Sustainable Chemicals


Petrochemical Industry

Fossil-fuel derived chemicals account for almost 90% of the global chemicals market and are responsible for ~7% of global anthropogenic greenhouse gas emissions. This reliance on finite resources as feedstocks and contribution to climate change is unsustainable and finding ‘greener’ alternative methods to supply society with vital chemicals and materials such as pharmaceuticals, plastics and agrochemicals is crucial.

To address this, we are engineering novel microbial strains capable of producing industrially valuable chemicals from waste or renewable feedstocks. These processes do not use fossil fuel-derived starting materials and operate in water-based systems at ambient temperature. We use local industrial waste streams and post-consumer plastic waste as the feedstock for bio-based production of bulk chemicals. In doing so, we aim to boost the circular economy whilst improving the sustainability of the chemicals industry.


Plastic Degradation


Plastic Bottle

Plastic waste pollution is one of the most pressing environmental issues facing our planet.
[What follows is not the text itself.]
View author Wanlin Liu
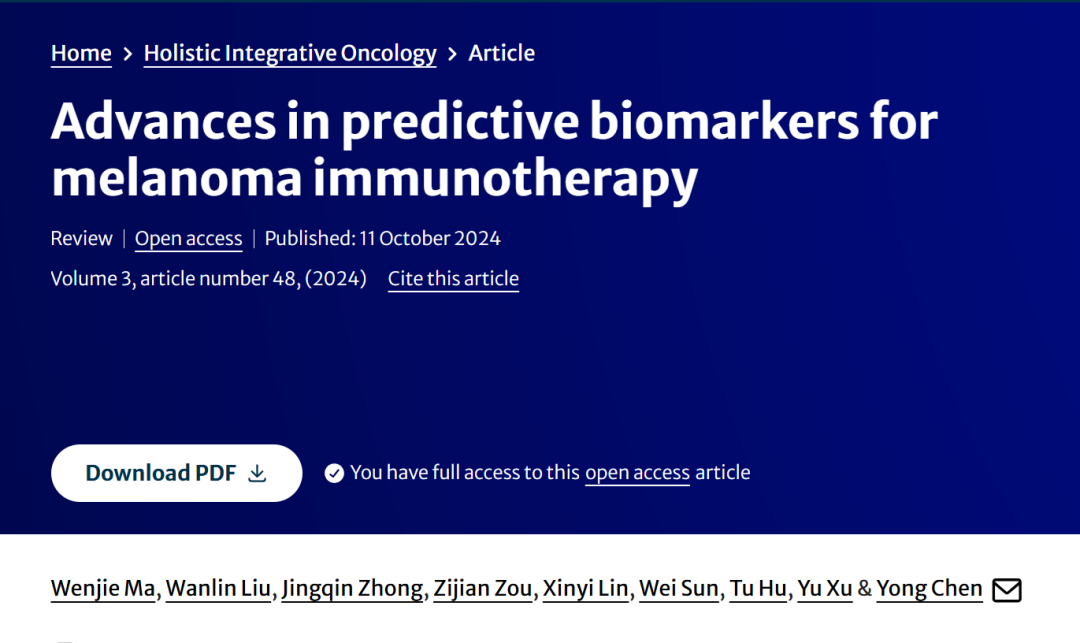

Degrading these materials into their constitutive building blocks would alleviate pollution and turn the plastic into chemicals which could be ‘eaten’ by bacteria and converted into useful products.

We are developing new bio-based methods to degrade plastics under conditions compatible with microbial growth.


Plastic Upcycling


Ullamcorper

We believe that plastic ‘waste’ is a resource from which useful chemicals can be derived using biotechnology. In this way, it could be an alternative feedstock for production of important chemicals currently produced directly from oil. An example of this is our recent demonstration of producing the aroma and flavour chemical vanillin from polyethylene terephthalate (PET).

We are actively developing new enzymes and microbial pathways for upcycling post-consumer plastic ‘waste’ into useful chemicals.